The Lockheed F-84 Starfire was a two-seat, single-engine, all-weather jet fighter that was used by the US Air Force during the Korean War. The Starfire was based on the T-33 with a more powerful engine and a lengthened fuselage to make room for fire-control radar. A prototype of the Starfire first flew on 16 April 1949, and it entered service with the US Air Force on 29 December 1949.
The F-94B, the version used during the Korean War, had a 6,350-lb thrust engine giving it a maximum speed of 640 mph.

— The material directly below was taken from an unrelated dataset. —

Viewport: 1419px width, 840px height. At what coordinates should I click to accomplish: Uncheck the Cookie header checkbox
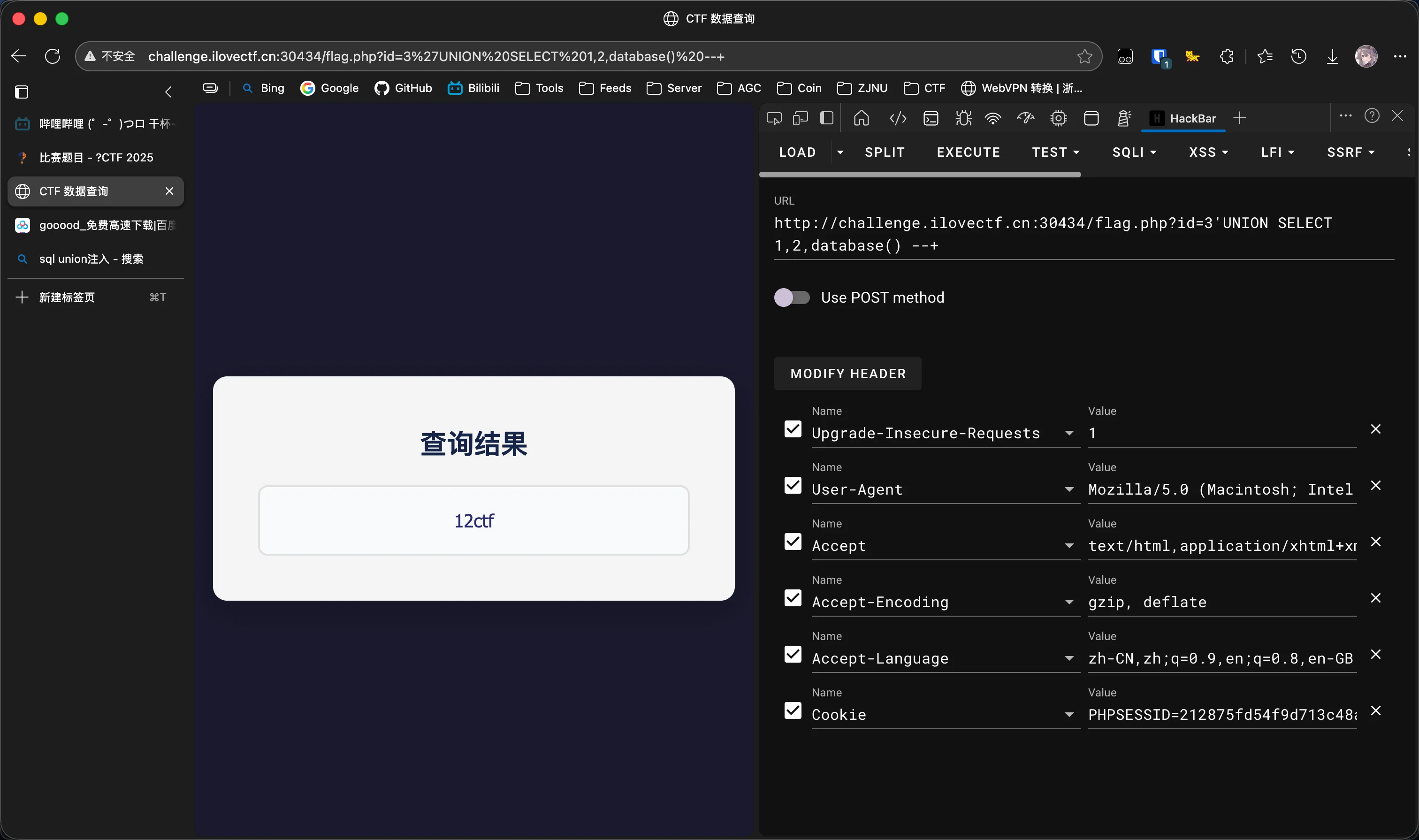pyautogui.click(x=793, y=711)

It was armed with four 0.50-inch machine-guns.
Starfires first arrived in Korea in May 1952 where they served as night-fighters with two US Air Force squadrons – the 319th and 68th Fighter-Interceptor Squadrons. Initially, the Air Force tried to use the Starfire to intercept North Korean night raiders, but the F-94 was too fast and unmaneuverable to cope with the piston-engined Po-2s and Yak-18s the North Koreans used. In November 1952 The Air Force began using Starfires to protect B-29 night raids from MiG-15s. They shot down four MiGs, and were so successful at protecting B-29s that no B-29s were lost to enemy action after January 1953.
The F-94 remained in US Air Force service as a night-fighter and all-weather fighter until 1959.